The ads show a man pushing a kneeling child's face towards his crotch. Two feature boys and one a girl. The children look fearfully up at him, holding in their mouth a cigarette that appears to protrude from his fly.

Under the image runs the slogan: "Smoking makes you a slave to tobacco."

France's minister for families, Nadine Morano, said she would take measures to get the advert banned on grounds of "public offence to decency."

"There are other ways to explain to young people that cigarettes make you addicted, at a time when we are fighting against child pornography," she said.

Health minister Roselyne Bachelot called it "inappropriate" and "counter-productive," though she agreed it had become necessary to use "shock images" to discourage the young from smoking.

The association Non-Smokers' Rights which launched the poster said it was intentionally "shocking and disturbing."

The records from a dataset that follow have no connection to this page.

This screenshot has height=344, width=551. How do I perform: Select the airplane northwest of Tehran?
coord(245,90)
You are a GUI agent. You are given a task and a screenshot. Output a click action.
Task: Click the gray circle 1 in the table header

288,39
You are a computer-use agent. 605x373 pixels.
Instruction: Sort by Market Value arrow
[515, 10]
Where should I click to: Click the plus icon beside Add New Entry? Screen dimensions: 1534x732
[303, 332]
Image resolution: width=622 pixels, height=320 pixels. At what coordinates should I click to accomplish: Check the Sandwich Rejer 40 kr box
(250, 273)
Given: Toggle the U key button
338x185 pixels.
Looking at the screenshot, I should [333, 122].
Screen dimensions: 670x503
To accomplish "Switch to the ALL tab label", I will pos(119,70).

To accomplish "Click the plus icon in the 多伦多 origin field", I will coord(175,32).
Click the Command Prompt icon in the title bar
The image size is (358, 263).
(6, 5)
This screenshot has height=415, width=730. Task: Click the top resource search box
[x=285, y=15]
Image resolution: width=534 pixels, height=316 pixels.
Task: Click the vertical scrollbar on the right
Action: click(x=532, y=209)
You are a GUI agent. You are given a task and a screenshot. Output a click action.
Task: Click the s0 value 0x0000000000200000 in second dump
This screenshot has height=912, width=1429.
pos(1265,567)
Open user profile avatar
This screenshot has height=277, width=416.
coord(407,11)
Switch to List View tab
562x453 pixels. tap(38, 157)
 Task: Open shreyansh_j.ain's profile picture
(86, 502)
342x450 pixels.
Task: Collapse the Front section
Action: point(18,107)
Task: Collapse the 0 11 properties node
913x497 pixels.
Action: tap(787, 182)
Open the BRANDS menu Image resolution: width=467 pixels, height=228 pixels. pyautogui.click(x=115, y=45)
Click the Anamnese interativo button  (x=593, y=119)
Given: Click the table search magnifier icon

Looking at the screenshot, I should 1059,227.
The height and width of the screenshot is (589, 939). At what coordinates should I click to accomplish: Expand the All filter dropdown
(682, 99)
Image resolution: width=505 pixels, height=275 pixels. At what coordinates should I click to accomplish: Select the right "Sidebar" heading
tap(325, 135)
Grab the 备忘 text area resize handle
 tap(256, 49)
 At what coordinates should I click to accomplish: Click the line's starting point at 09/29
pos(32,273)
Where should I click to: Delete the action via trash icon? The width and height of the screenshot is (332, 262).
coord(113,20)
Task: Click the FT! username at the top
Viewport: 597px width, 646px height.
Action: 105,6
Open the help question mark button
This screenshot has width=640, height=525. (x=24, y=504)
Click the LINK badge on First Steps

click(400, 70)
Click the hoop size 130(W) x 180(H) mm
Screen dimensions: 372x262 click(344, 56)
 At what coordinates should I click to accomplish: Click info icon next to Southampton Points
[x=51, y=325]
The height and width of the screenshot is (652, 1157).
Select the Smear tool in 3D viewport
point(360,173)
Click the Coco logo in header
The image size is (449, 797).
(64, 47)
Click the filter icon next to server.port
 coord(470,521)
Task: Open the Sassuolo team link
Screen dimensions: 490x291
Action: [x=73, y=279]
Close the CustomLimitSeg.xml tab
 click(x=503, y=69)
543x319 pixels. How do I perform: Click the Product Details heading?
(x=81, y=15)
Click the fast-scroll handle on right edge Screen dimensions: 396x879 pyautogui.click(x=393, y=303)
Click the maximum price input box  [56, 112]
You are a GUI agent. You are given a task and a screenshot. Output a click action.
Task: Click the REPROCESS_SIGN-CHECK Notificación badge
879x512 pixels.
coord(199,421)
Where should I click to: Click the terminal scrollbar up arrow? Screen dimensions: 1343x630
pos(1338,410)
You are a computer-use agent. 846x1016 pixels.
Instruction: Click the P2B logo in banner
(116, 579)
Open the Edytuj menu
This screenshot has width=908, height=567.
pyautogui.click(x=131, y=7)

The pressure group Families of France said it had made a formal complaint to advertising standards authorities.

A spokesman for British American Tobacco in France, Yves Trevilly, denounced the advert for effectively branding tobacco sellers "paedophiles or rapists."

One woman who phoned radio station Europe 1 to complain that the advert was not even comprehensible to the age group it aims to help. Her 12-year-old son "didn't understand it at all," she said.

In a comment posted on the station's website, another commenter insisted: "The shame is not the ad but letting young people fall into the hands of harmful substances."